Department of Emergency Medicine, Konkuk University Medical Center, Seoul, Republic of Korea.
Department of Emergency Medicine, Konkuk University School of Medicine, Seoul, Republic of Korea.
Medicine (Baltimore). 2024 Mar 1;103(9):e37325. doi: 10.1097/MD.0000000000037325.
Large language models (LLMs) have been deployed in diverse fields, and the potential for their application in medicine has been explored through numerous studies. This study aimed to evaluate and compare the performance of ChatGPT-3.5, ChatGPT-4, Bing Chat, and Bard for the Emergency Medicine Board Examination question bank in the Korean language. Of the 2353 questions in the question bank, 150 questions were randomly selected, and 27 containing figures were excluded. Questions that required abilities such as analysis, creative thinking, evaluation, and synthesis were classified as higher-order questions, and those that required only recall, memory, and factual information in response were classified as lower-order questions. The answers and explanations obtained by inputting the 123 questions into the LLMs were analyzed and compared. ChatGPT-4 (75.6%) and Bing Chat (70.7%) showed higher correct response rates than ChatGPT-3.5 (56.9%) and Bard (51.2%). ChatGPT-4 showed the highest correct response rate for the higher-order questions at 76.5%, and Bard and Bing Chat showed the highest rate for the lower-order questions at 71.4%. The appropriateness of the explanation for the answer was significantly higher for ChatGPT-4 and Bing Chat than for ChatGPT-3.5 and Bard (75.6%, 68.3%, 52.8%, and 50.4%, respectively). ChatGPT-4 and Bing Chat outperformed ChatGPT-3.5 and Bard in answering a random selection of Emergency Medicine Board Examination questions in the Korean language.

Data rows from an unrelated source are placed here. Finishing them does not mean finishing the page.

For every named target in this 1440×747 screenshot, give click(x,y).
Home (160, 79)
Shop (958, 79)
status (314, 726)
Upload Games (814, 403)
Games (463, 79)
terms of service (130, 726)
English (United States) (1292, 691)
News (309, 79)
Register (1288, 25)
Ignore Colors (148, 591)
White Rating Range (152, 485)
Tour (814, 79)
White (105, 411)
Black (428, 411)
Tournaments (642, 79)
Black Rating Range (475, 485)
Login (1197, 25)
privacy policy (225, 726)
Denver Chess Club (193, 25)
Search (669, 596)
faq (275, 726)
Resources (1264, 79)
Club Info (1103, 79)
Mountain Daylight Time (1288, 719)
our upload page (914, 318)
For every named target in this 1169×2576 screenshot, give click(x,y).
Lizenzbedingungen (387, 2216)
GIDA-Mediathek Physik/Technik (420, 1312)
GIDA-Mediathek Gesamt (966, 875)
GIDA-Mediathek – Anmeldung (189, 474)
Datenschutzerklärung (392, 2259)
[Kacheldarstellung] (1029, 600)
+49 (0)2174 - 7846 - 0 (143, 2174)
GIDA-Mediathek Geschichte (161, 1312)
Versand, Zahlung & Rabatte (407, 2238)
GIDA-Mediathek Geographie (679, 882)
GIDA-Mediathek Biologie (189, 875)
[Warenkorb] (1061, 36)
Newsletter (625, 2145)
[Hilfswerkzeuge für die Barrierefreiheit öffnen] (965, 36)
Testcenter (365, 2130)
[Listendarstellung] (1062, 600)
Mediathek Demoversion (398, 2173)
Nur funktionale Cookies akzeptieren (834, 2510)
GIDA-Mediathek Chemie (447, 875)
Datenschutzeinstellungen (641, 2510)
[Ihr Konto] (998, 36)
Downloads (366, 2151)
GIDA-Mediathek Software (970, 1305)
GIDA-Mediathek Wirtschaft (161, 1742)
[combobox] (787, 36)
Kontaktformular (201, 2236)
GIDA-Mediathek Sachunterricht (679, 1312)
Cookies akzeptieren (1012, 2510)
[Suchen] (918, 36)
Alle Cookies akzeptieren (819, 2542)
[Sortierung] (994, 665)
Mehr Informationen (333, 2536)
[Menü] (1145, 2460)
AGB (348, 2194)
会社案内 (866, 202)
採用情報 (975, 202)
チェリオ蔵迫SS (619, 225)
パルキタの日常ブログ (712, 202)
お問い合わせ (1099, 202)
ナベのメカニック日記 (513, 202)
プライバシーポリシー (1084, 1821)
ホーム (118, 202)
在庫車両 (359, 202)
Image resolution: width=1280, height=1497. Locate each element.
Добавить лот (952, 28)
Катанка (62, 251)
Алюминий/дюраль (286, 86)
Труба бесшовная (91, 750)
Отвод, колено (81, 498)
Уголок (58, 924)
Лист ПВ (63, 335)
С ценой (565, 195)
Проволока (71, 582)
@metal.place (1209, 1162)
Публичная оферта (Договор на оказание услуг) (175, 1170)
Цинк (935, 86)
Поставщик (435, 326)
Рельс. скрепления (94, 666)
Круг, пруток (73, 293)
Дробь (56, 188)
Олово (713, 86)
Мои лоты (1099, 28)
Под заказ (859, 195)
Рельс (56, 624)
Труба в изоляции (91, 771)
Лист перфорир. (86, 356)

大型语言模型(LLMs)已经在各个领域得到应用,其在医学领域的应用潜力已经通过大量研究得到了探索。本研究旨在评估和比较 ChatGPT-3.5、ChatGPT-4、Bing Chat 和 Bard 在韩语版急诊医学委员会考试题库中的性能。在题库的 2353 个问题中,随机抽取了 150 个问题,排除了 27 个包含图表的问题。需要分析、创造性思维、评估和综合能力的问题被归类为高阶问题,而只需要回答回忆、记忆和事实信息的问题被归类为低阶问题。将 123 个问题输入到 LLM 中获得的答案和解释进行了分析和比较。ChatGPT-4(75.6%)和 Bing Chat(70.7%)的正确回答率高于 ChatGPT-3.5(56.9%)和 Bard(51.2%)。ChatGPT-4 对高阶问题的正确回答率最高,为 76.5%,而 Bard 和 Bing Chat 对低阶问题的回答率最高,为 71.4%。答案解释的恰当性方面,ChatGPT-4 和 Bing Chat 明显优于 ChatGPT-3.5 和 Bard(分别为 75.6%、68.3%、52.8%和 50.4%)。ChatGPT-4 和 Bing Chat 在回答韩语版随机选择的急诊医学委员会考试问题方面优于 ChatGPT-3.5 和 Bard。